** Start Records supplied **

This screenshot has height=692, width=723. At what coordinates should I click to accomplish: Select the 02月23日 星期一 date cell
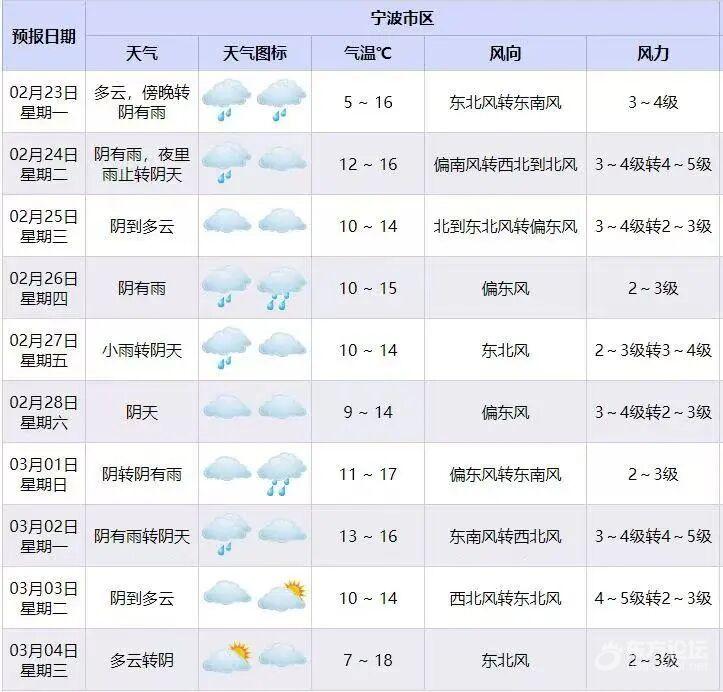tap(43, 102)
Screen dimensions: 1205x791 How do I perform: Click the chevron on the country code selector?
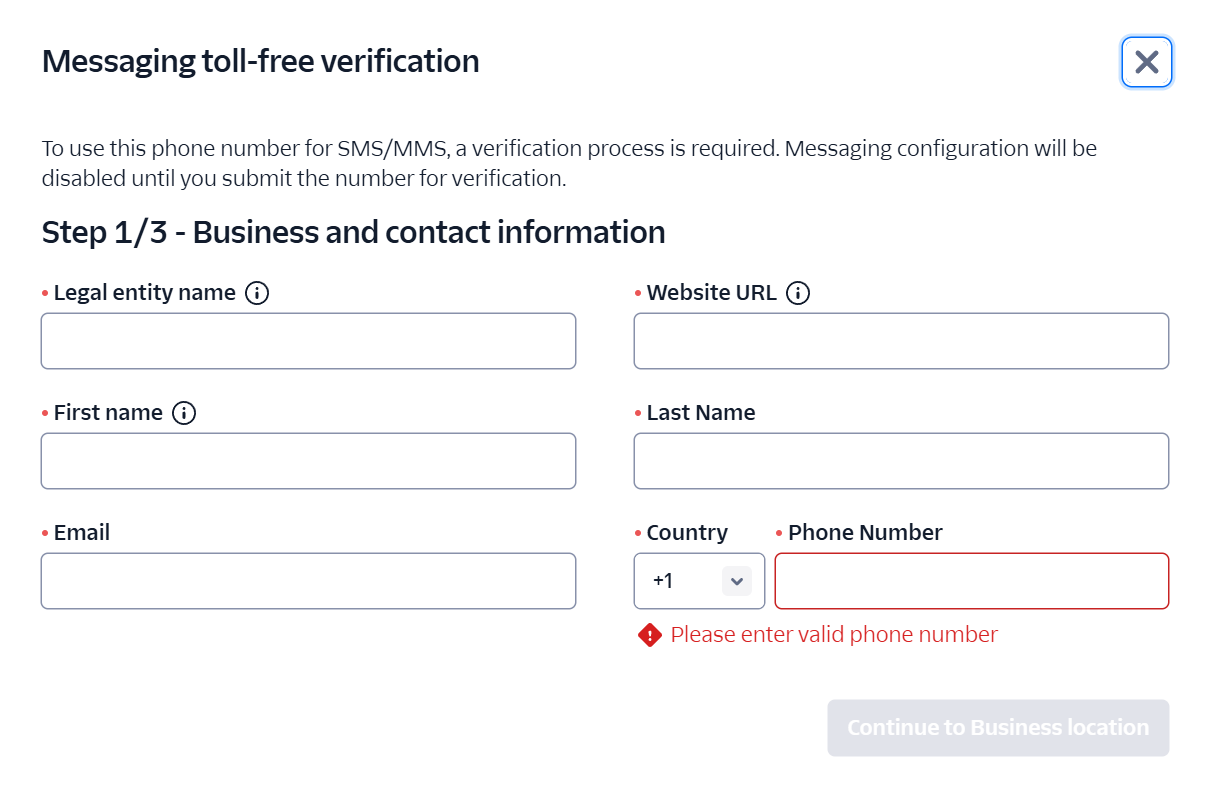[x=737, y=580]
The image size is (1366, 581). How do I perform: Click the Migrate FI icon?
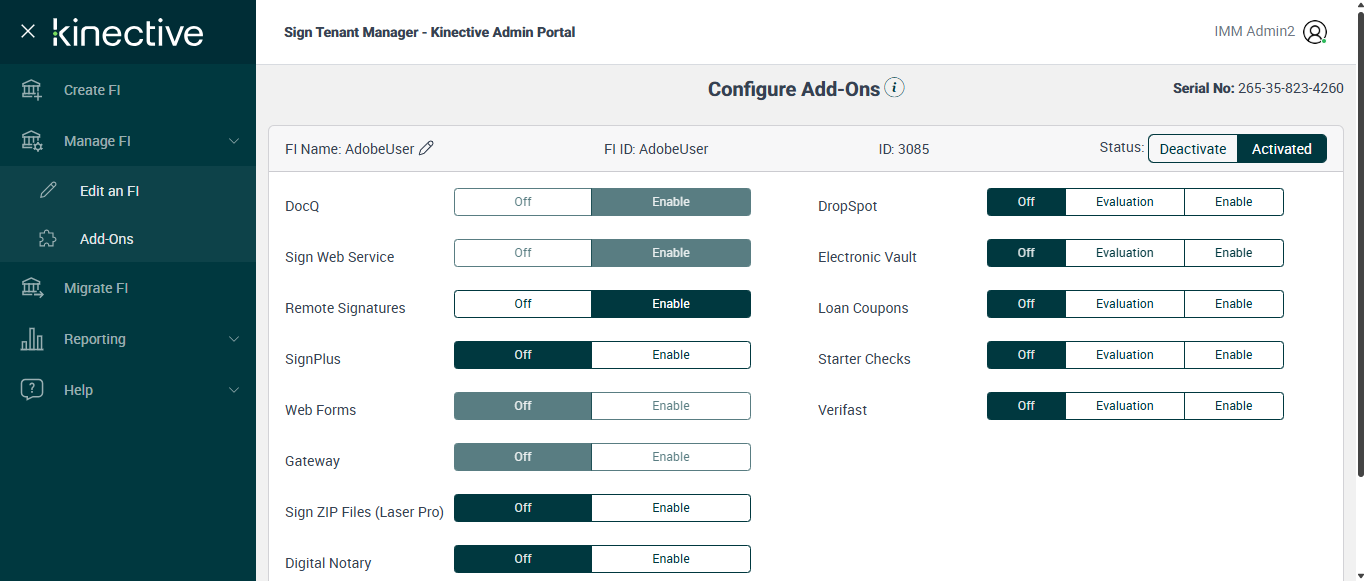click(32, 288)
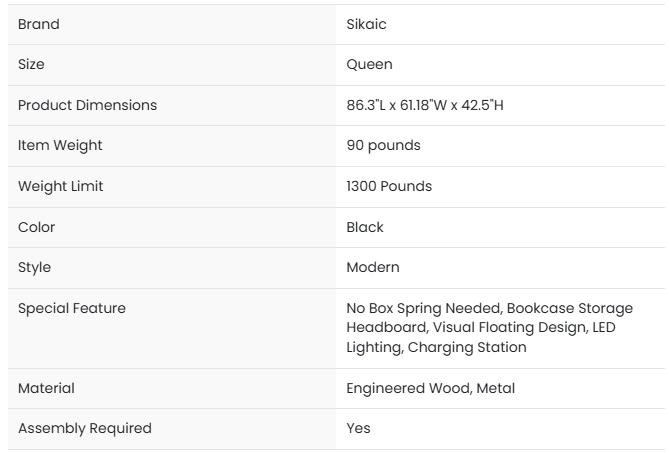The width and height of the screenshot is (669, 453).
Task: Click the Weight Limit label
Action: [x=60, y=186]
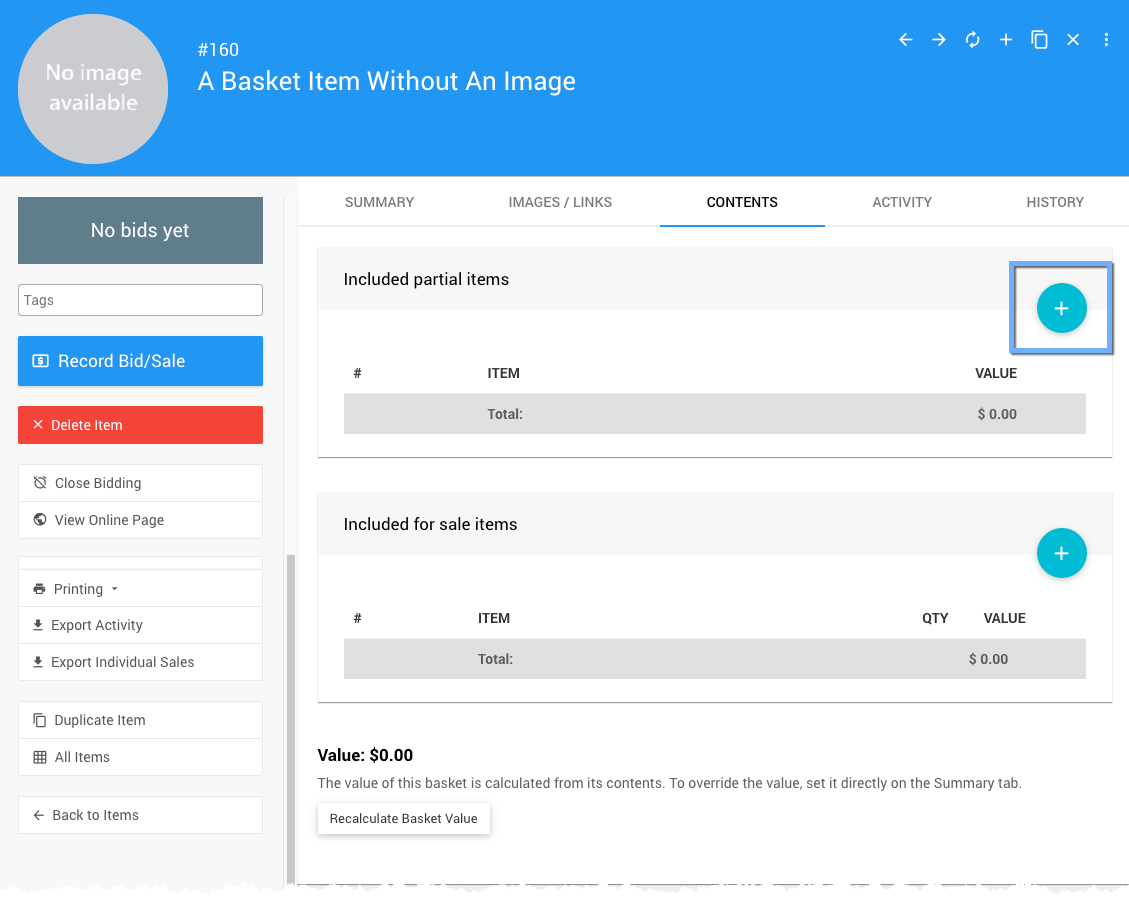Click the No image available thumbnail
1129x918 pixels.
(x=93, y=89)
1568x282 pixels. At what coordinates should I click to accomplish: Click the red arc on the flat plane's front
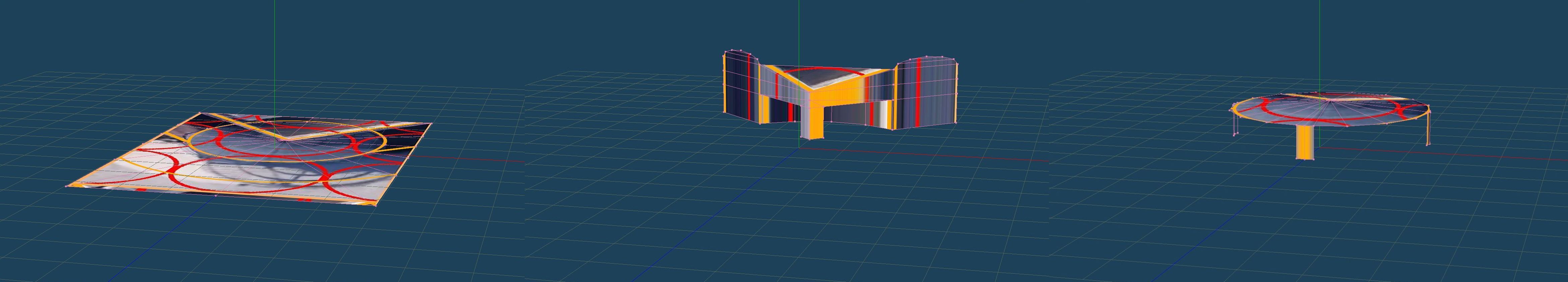tap(244, 186)
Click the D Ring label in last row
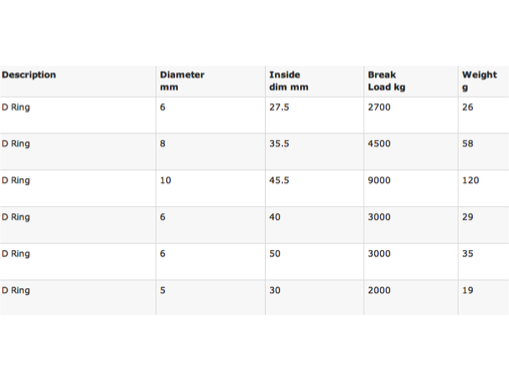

** End Records supplied **

Reproduce each of the rows above verbatim, omitting the pictures.

## Response
This screenshot has height=692, width=723. At what coordinates should I click to accomplish: Select the 02月23日 星期一 date cell
tap(43, 102)
Screen dimensions: 1205x791 How do I perform: Click the chevron on the country code selector?
[x=737, y=580]
The image size is (1366, 581). How do I perform: Click the Migrate FI icon?
click(32, 288)
The width and height of the screenshot is (669, 453).
Task: Click the Weight Limit label
Action: [x=60, y=186]
Click the No image available thumbnail
1129x918 pixels.
(x=93, y=89)
1568x282 pixels. At what coordinates should I click to accomplish: Click the red arc on the flat plane's front
tap(244, 186)
Click the D Ring label in last row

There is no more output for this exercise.